В ожидаемых коммерческих версиях СУБД с многоуровневой защитой, вероятно, будут присутствовать определенные языковые расширения. Пример исследовательского прототипа такого расширенного языка - MSQL (multilevel SQL), язык СУБД SeaView. MSQL содержит операторы DDL со средствами спецификации классов безопасности:
create relation roster (
name char (30) [U:S]
primary-key,
rank char (10) [U:S],
job_code char (10)
[U:TS],
duty_location char (20) [U:TS],
...
)
MSQL допускает составные первичные ключи, как в следующем примере:
create relation roater (
group (last_name char (20),
first_name char (10),
middle_initial char (1) )
[U:TS] primary-key,
...
)
Спецификация классов защиты для атрибута может задаваться не только в виде диапазона, как в предыдущих примерах, но и путем перечисления:
create relation missions (
...
task char (30) [S; TS
NUCLEAR; TS INTEL],
...
)
В этом примере столбец TASK может содержать значения класса "секретно", "совершенно секретно/ядерное оружие", "совершенно секретно/разведка".
MSQL допускает задание классификационных ограничений, концептуально подобных ограничениям целостности SQL:
create class-constraint
JOBCodeRules
on roster as
name.class = SECRET,
rank.class = SECRET,
mission.class =
(if roster.mission = "COUNTERINTELLIGENCE" then
TOP SECRET else SECRET)
Отметим, что элемент метаданных класс должен быть обязательно определен для всех атрибутов.
MSQL включает функции типа HIGHEST-CLASS для обработки многозначной классифицированной информации (которая позволяет, например, при помощи оператора SELECT выбрать строки максимальной секретности, соответствующей благонадежности данного пользователя или процесса).
Хотя SQL3 в настоящее время не содержит команд MLS (multilevel security), и эти средства, вероятно, будут предоставляться в виде специфических для конкретных продуктов расширений, мы можем тем не менее высказать некоторые предположения относительно языковых расширений MLS.
SQL, по-видимому, предоставит основу для языковых расширений обеспечения безопасности, хотя нетрадиционные операторы, подобные принятым в MSQL (CREATE RELATION вместо CREATE TABLE), скорее всего, приблизятся к синтаксису стандартных операторов SQL.
Когда реализации многозначности вместе с поддержкой многоуровневой защиты войдут в коммерческие версии СУБД, будут приняты и соответствующие языковые расширения, причем не только в виде конструкций языка определения данных (DDL), но и в виде новых функций типа HIGHEST-CLASS. Примеры - функции HIGHEST-COVER-STORY и LOWEST-COVER-STORY, возвращающие "легенды" агента, соответственно максимального и минимального классов секретности.

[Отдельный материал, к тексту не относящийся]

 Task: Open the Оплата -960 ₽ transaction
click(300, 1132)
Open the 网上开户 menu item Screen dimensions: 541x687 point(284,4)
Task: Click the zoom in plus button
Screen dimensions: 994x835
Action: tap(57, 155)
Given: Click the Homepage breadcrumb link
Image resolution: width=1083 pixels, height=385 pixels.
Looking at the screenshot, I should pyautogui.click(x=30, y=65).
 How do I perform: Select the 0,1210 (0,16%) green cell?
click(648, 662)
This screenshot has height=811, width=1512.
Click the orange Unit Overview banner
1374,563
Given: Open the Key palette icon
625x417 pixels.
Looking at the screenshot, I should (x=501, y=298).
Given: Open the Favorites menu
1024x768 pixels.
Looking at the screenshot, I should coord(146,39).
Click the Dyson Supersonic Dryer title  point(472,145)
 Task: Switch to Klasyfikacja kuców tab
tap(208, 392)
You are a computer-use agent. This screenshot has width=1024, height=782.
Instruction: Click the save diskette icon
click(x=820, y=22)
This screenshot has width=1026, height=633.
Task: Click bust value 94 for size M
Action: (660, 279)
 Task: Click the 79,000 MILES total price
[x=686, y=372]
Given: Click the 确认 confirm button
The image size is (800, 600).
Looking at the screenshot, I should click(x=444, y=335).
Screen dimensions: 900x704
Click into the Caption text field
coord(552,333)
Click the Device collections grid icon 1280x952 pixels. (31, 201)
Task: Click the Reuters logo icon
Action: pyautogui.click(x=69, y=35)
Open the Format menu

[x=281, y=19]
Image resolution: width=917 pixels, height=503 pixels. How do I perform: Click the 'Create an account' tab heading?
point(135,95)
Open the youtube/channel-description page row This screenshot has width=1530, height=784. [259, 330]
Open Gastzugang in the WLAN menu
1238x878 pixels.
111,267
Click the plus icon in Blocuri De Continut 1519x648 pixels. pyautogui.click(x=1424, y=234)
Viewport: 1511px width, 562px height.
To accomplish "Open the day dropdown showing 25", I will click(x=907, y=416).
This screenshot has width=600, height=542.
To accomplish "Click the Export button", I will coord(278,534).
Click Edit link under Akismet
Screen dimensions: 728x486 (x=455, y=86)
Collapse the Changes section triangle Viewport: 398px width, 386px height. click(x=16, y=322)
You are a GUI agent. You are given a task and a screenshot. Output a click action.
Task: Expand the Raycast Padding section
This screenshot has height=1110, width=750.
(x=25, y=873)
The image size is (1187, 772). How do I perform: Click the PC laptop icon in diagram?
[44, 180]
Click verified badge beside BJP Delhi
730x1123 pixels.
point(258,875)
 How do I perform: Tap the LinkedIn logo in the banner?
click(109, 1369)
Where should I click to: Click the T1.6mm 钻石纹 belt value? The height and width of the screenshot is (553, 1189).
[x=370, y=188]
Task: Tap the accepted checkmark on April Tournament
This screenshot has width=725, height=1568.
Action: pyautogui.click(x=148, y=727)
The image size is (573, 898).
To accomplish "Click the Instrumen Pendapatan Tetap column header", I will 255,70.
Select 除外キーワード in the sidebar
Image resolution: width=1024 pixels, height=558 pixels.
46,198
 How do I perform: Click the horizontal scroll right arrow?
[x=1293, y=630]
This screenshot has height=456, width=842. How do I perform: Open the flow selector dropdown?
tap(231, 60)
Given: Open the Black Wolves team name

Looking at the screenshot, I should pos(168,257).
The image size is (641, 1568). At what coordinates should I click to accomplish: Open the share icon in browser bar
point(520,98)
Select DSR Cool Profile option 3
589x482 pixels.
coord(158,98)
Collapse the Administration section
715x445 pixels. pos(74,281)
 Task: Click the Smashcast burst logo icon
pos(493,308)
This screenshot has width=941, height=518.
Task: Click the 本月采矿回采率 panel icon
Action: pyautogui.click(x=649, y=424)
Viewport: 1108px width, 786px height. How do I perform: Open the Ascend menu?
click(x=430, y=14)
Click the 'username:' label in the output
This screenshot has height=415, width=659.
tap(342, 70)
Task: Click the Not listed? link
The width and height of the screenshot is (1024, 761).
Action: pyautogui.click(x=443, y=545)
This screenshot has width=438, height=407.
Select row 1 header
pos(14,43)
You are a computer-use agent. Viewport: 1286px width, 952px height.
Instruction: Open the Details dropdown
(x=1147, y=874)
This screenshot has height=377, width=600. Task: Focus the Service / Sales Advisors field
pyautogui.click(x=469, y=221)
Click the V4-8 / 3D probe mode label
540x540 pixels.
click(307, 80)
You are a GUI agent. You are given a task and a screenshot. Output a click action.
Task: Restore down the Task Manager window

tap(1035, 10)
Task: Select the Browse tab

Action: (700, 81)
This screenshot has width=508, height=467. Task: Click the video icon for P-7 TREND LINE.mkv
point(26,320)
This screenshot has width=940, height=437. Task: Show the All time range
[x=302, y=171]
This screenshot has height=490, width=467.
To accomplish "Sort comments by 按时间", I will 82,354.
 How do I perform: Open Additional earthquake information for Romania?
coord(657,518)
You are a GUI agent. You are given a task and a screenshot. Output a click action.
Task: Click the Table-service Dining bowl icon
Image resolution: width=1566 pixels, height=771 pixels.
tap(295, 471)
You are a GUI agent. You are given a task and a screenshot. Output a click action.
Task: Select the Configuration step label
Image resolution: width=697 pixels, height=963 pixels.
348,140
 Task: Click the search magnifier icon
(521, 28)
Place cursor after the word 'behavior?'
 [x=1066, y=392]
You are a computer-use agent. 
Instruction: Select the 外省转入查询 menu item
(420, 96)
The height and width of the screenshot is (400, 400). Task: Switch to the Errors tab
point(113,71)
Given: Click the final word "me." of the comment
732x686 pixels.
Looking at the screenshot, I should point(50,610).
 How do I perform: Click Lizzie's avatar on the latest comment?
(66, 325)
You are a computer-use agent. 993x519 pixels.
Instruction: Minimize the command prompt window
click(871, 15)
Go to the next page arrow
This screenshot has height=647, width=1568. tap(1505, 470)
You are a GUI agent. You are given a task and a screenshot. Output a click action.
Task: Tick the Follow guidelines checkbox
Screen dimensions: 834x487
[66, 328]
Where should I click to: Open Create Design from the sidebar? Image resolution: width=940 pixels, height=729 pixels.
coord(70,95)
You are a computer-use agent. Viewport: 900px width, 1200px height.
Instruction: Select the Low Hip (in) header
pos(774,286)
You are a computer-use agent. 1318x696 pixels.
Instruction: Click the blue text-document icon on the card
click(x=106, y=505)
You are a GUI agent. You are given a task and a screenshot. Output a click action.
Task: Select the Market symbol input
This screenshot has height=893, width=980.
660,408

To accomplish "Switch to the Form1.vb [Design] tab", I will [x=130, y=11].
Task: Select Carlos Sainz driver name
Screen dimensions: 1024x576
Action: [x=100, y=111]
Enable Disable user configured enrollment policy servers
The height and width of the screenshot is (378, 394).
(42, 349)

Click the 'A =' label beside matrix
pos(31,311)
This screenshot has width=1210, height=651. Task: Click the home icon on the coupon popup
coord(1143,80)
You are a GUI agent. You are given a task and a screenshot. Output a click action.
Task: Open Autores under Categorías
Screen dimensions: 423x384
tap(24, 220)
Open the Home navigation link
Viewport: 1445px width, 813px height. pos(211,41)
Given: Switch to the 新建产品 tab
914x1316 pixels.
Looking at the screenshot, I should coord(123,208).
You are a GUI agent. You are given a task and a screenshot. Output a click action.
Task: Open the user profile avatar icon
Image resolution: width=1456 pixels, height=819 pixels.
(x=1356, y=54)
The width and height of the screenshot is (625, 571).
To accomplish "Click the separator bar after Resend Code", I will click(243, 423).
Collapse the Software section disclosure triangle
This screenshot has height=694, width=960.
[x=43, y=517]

По мере проникновения концепций безопасности СУБД в ООСУБД, в языки ODMG будут включаться специальные расширения для поддержки многоуровневой защиты, подобные соответствующим расширениям SQL. Разумеется, сначала поставщикам придется реализовать в своих продуктах исходные версии языков ODMG, что может занять несколько лет. Пользователи ООСУБД, заинтересованные в средствах многоуровневой защиты, могут повлиять на поставщиков и на процесс стандартизации в отношении языковых средств безопасных ООСУБД.